QuickTake:

The Lane County Sheriff’s Office submitted DNA for testing in 2023, finding a match with a man shot by police in California in 2004. Detectives say the match closes the unsolved murder case of Joni Marie Grigsby of Springfield.

This story has been updated to include comments from Jon Shores, son of Joni Grigsby, the Springfield woman slain in 1995.

A DNA match connecting a man killed in a 2004 police shootout to a decade-earlier murder scene outside Springfield has closed the case on the unsolved slaying of 33-year-old Joni Marie Grigsby, the Lane County Sheriff’s Office said Thursday, June 11.

Grigsby’s body was found a little after 9 p.m. June 2, 1995, near the Willamette River, with detectives ruling her death a homicide, the sheriff’s office said in a news release. A 1995 news article published in The Register-Guard described Grigsby as being found in tall grass on the Glenwood side of the Main Street Bridge.

Grigsby’s oldest son, Jon Shores, 44, had just turned 13 when his mother died.

“Part of it is a chills down my spine feeling, that she’s been in a better place for a long time,” Shores said in a phone interview. “She’s not hurting anymore.”

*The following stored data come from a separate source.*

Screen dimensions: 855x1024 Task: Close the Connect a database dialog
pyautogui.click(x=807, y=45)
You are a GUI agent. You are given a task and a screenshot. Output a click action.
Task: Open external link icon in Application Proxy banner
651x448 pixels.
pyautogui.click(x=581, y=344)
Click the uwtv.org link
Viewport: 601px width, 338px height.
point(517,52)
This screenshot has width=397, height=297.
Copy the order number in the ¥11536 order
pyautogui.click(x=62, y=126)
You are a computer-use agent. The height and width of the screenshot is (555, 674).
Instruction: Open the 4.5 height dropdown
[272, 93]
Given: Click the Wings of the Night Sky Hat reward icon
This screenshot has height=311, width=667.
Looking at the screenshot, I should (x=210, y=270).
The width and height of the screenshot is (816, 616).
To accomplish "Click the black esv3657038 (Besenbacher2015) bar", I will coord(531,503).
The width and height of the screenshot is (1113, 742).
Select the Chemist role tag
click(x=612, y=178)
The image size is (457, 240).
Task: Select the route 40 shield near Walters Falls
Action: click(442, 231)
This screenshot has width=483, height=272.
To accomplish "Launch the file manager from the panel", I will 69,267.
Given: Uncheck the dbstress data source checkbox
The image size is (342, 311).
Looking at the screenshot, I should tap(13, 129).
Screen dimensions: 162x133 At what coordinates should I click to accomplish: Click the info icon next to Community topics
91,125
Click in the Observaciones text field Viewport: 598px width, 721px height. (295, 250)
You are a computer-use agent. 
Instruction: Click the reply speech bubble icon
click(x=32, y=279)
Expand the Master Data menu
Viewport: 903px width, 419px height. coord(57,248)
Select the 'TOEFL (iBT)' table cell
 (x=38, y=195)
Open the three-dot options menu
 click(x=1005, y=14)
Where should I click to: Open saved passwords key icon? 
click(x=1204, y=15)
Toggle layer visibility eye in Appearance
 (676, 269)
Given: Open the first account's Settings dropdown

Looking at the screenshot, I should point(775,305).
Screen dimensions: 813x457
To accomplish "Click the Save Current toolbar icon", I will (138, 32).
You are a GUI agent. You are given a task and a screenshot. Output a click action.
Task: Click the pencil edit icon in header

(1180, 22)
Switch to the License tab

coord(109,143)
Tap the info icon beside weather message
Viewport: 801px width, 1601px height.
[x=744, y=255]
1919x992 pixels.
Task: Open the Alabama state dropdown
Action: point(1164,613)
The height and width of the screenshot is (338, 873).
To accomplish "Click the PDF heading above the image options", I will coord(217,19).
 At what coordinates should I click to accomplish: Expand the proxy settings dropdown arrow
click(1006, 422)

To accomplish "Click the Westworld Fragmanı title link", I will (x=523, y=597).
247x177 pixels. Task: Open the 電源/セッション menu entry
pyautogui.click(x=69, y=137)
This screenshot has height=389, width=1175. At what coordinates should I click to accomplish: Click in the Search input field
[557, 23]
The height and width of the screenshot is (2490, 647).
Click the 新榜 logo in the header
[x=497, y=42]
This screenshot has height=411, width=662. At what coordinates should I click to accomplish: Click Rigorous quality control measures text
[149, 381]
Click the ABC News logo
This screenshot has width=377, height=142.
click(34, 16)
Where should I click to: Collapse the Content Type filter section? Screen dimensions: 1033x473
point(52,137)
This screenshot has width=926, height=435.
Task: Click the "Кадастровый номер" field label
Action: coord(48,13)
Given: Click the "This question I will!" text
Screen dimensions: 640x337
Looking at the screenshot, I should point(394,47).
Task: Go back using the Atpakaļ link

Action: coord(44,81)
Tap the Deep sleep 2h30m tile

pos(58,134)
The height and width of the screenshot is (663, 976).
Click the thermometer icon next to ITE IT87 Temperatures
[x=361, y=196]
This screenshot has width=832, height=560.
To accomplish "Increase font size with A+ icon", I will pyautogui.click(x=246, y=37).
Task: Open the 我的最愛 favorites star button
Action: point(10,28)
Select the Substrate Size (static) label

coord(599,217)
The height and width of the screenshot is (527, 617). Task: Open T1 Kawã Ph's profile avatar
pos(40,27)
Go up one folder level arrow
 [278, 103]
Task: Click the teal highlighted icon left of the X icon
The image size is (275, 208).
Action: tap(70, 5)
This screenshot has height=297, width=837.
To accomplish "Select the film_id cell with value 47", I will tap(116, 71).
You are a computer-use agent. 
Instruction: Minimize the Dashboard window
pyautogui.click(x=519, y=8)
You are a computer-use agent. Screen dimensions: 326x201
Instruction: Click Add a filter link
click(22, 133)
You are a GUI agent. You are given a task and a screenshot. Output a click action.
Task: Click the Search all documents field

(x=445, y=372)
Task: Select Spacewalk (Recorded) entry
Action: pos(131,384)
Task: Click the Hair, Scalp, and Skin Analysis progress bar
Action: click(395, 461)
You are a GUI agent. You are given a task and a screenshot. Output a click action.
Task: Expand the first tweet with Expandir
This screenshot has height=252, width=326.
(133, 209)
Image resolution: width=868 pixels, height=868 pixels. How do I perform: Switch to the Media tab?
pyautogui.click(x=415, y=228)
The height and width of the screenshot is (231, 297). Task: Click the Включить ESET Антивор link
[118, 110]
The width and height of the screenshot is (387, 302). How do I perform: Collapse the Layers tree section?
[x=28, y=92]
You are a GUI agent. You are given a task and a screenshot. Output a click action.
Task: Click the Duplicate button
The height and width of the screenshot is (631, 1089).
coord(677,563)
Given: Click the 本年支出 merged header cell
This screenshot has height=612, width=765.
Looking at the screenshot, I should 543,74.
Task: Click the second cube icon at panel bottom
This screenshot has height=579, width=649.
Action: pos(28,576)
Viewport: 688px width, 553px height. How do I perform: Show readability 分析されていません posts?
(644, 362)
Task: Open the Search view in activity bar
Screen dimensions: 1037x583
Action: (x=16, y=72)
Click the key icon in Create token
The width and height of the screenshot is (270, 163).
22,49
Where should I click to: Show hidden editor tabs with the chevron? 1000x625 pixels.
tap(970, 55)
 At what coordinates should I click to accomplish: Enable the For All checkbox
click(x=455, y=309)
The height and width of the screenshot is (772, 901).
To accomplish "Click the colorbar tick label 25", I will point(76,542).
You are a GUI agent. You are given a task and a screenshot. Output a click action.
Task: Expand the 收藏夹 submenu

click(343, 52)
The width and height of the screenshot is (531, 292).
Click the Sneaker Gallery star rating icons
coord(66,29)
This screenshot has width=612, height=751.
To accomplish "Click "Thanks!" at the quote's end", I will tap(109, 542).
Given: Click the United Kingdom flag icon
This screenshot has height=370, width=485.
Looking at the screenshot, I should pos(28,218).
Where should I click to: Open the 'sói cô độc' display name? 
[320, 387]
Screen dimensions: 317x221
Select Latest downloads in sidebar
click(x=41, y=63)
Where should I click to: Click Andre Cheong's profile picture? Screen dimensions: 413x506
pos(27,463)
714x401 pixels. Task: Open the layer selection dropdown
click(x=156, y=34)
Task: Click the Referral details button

Shores said his parents divorced when he was about 4 or 5, and at the time of his mother’s death, he said he had not seen her in about two years.

Shores said he did not know about the DNA findings until told by Lookout, and he planned to share the news with his younger brother, David.

“We were both young and didn’t have very much time with her,” Shores said.

Detectives in 2023 sent DNA samples from the crime scene to an outside laboratory for testing. Results “narrowed the field of suspects to a small handful,” the sheriff’s office said.

Among the suspects was Roy Gomes, who died in a 2004 while on parole after a confrontation with police in Sacramento, California. During his autopsy, authorities collected a DNA sample from Gomes.

Lane County sheriff’s “Cold Case Detectives obtained a copy of Gomes’ DNA sample and submitted it for comparison against the samples obtained from the crime scene,” the sheriff’s office said.

“Lab analysis confirmed Gomes’ DNA matched what was found at the scene of Grigsby’s murder. Joni Grigsby’s family have been notified of the updates and results of this investigation,” the sheriff’s office said.

Shores said he’s “never” heard from sheriff’s office investigators.

He said an uncle, Rob, took the lead in dealing with the sheriff’s office, while he and his brother were left out completely. Shores recalled how “people were trying to guard me as a kid.”

His mother “dabbled in the party lifestyle quite a bit” and was incarcerated “a couple of times for doing bad things,” Shores said.

The “life that she chose and path that she went down wasn’t meant for her, but it’s what happens,” Shores said.

He said he eventually reached out to people who knew his mother and, in the early 2000s, to the sheriff’s office during a time when he was no longer living near Lane County.

“I had to do my own investigation, on my own time,” said Shores, now living in Missouri.

“It got to be too painful,” Shores recalled.

Told some details about the man now linked through DNA to his mother’s murder, Shores said, “I have seen the name before. I don’t remember any specifics about the guy.”

He thinks Gomes may have been among the people his mother knew at one time.

Shores described the DNA match as a result “karma or God or whatever you want to call it.”

“But another part of me wonders if that’s the whole thing,” or if others possibly were involved.

Shores spoke about his mother’s absence in his and his brother’s life, and also how when they were with her “she would go out and party [and] wasn’t really there to watch over us like she should have been.”

But he also said his mother lost her mother to cancer when he and his brother were very young.

“She was hurting a lot,” Shores said. “I just think of her being in heaven watching over me, and one day I’ll see her again.”

The investigation involved volunteers, retired officers and detectives who seek leads to solve old cases and whose work is funded through donations, the sheriff’s office said.

According to newspaper archives, Grigsby was born in Long Beach, California, and lived in Springfield at the time of her death.

Grigsby was described as a homemaker with two sons, who also worked as a waitress, according to a memorial announcement.

A 2004 Sacramento Bee article about the shooting death of the 37-year-old Gomes described officer interviews as part of the city’s Office of Police Accountability. Officers said that after a foot chase, they ordered Gomes to get on the ground. An officer used a Taser to shock Gomes, who threw rocks at police.

One officer said he saw Gomes pull out a knife and begin a motion to hurl it. The officer who shot Gomes said he saw Gomes about to throw a metal-like object, so he shot at Gomes, hitting him in the chest. A review of the shooting found no violations of Sacramento Police Department policy.